La SS et la police planifièrent la liquidation du ghetto de Cracovie pour la mi-mars 1943, obéissant à l'ordre d'Himmler d'octobre 1942 d'achever la mise à mort des Juifs du Gouvernement général et d'incarcérer, dans les camps de travail forcé, ceux dont le travail demeurait nécessaire.

Le 13 et 14 mars 1943, les SS et les policiers lancèrent l'opération dans le ghetto et tuèrent environ 2000 Juifs. 2000 autres — ceux qui étaient capables de travailler ainsi que les survivants du Conseil juif et de la force de police juive (Ordnungsdienst) — furent transférés au camp de travail forcé de Plaszow. Les 3000 Juifs restants furent déportés au centre de mise à mort d'Auschwitz-Birkenau en deux convois, l'un arrivant le 13 mars et l'autre le 16 mars. A leur arrivée, 549 personnes (499 hommes et 50 femmes) furent incarcérées et, environ 2450 envoyées directement dans les chambres à gaz.

Après les révoltes de prisonniers juifs des ghettos de Varsovie (avril-mai 1943), de Treblinka (août 1943), de Bialystok (août 1943) et de Sobibor (octobre 1943), les SS et leurs auxiliaires — formés au camp de Trawniki — fusillèrent presque tous les prisonniers restants du camp de travail forcé de Plaszow dans plusieurs opérations entre septembre et décembre 1943. Le nombre précis de Juifs fusillés est inconnu, il pourrait atteindre 9000. Les survivants furent déportés à Auschwitz-Birkenau.

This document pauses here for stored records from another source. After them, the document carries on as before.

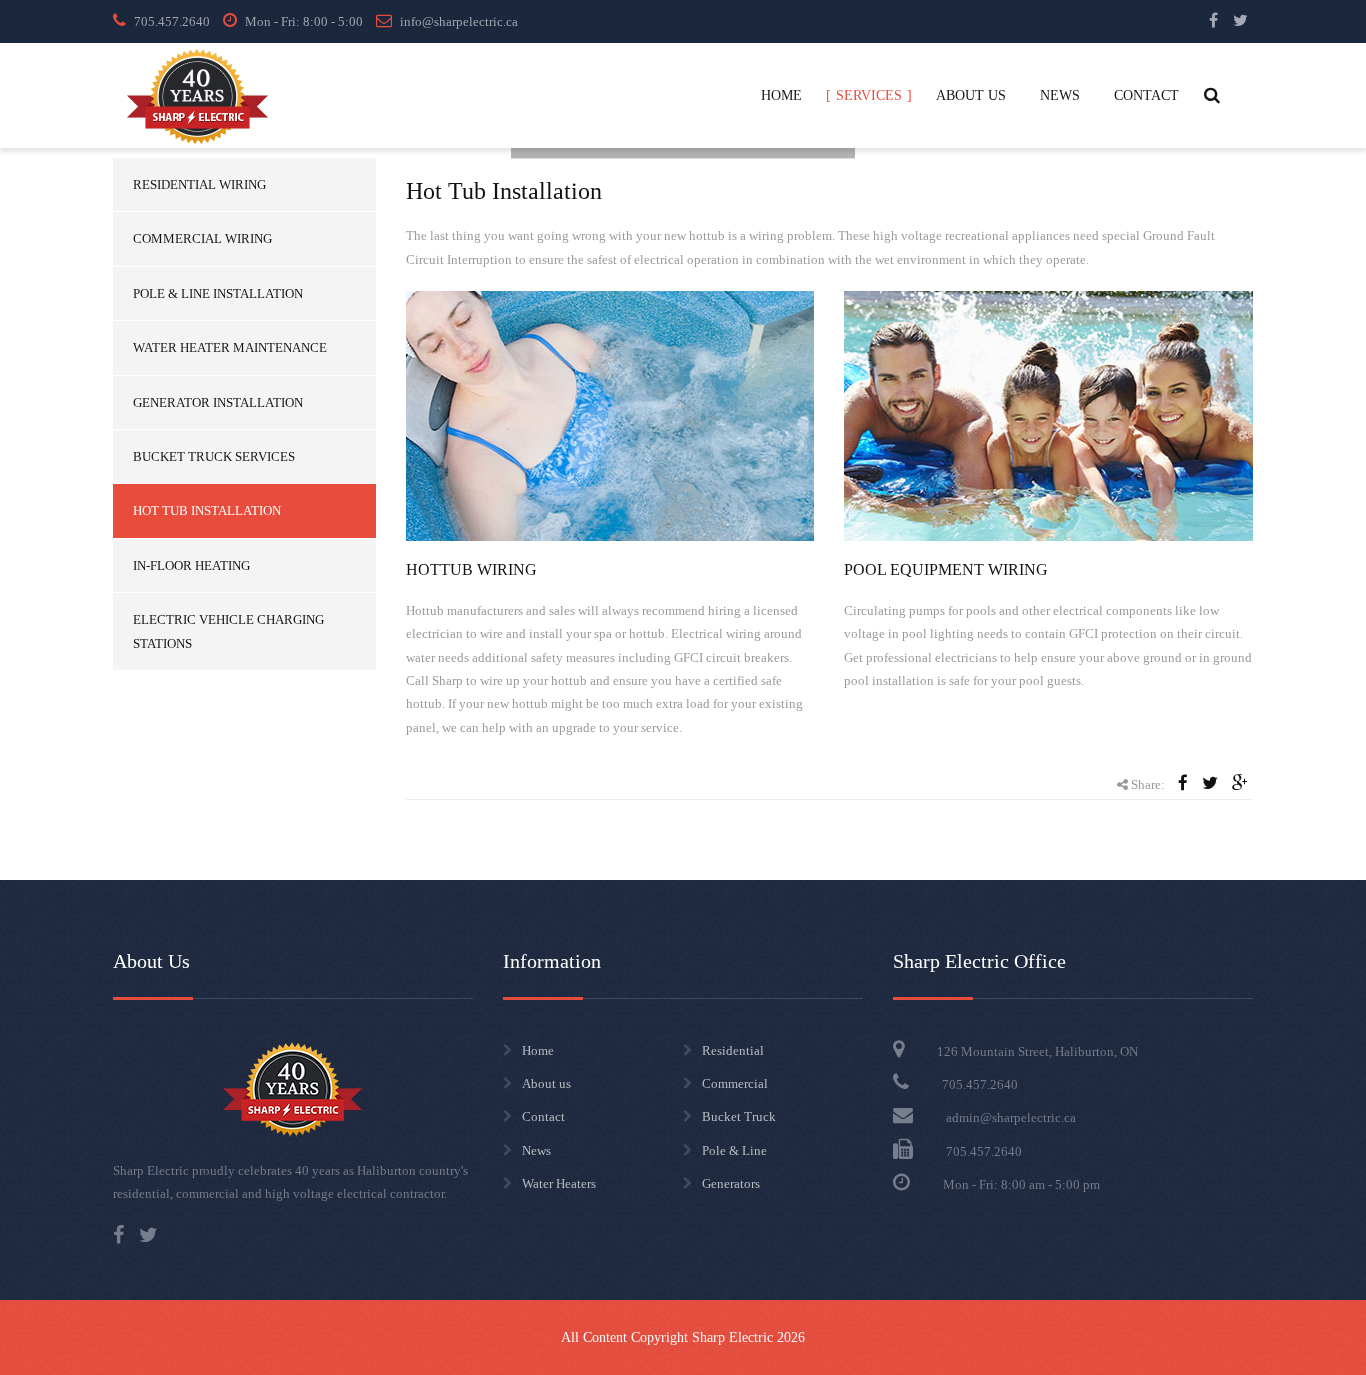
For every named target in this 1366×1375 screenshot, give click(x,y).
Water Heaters (559, 1183)
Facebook (1213, 20)
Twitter (1240, 20)
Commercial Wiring (202, 238)
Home (538, 1050)
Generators (731, 1183)
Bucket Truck (739, 1116)
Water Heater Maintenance (230, 347)
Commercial (735, 1083)
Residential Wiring (199, 184)
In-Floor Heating (191, 565)
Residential (733, 1050)
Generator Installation (218, 402)
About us (546, 1083)
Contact (543, 1116)
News (536, 1150)
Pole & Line (734, 1150)
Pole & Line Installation (218, 293)
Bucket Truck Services (214, 456)
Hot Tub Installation (207, 510)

LE CAMP DE CONCENTRATION DE PLASZOW

En janvier 1944, l'Office central de l'administration et de l'économie de la SS reprit le camp de travail forcé de Plazow et le transforma en camp de concentration. Le camp, alors pratiquement vide, se remplit tout d'abord de travailleurs forcés juifs provenant de petits camps de travail forcé des districts de Cracovie et de Radom, puis au printemps, de Juifs déportés de Hongrie. Des travailleurs forcés juifs, originaires des environs et déployés à l'usine d'Oskar Schindler, furent également incarcérés dans le camp. Le nombre exact de Juifs détenus et tués à Plaszow est inconnu car des travailleurs forcés juifs venant de différents camps polonais et envoyés dans des camps plus à l'ouest y transitaient également. En septembre 1944, il y avait encore 2200 Juifs à Plaszow. Le 15 octobre, au moins 1500 Juifs furent évacués par les SS vers le camp de concentration de Gross-Rosen. Début 1945, 636 prisonniers se trouvaient à Plaszow, et le 14 janvier 1945, soit deux jours après la victoire soviétique sur les positions allemandes sur la Vistule, les derniers prisonniers furent évacués à pied par les SS vers Auschwitz.

LA RESISTANCE DANS LE GHETTO DE CRACOVIE

Dès la création du ghetto en 1941, un mouvement de résistance s'y organisa. Les opérations clandestines se concentrèrent tout d'abord sur l'assistance aux organisations d'enseignement et d'entraide. Anticipant les déportations de la fin octobre 1942, des dirigeants de la branche plus radicale de la résistance, fusionnèrent leurs deux mouvements : le groupe sioniste Bnei Akiva dirigé par Laban Leibowicz, Shimon Draenger, Dolek Liebeskind et le groupe socialiste Ha-Shomer ha-Tzaïr dirigé par Heshek Bauminger et Benjamin Halbrajch, en une seule organisation, l'Organisation juive de combat (Zydowska Organizacja Bojowa ; ZOB). Indépendante de la ZOB de Varsovie, l'organisation clandestine se prépara à combattre les Allemands.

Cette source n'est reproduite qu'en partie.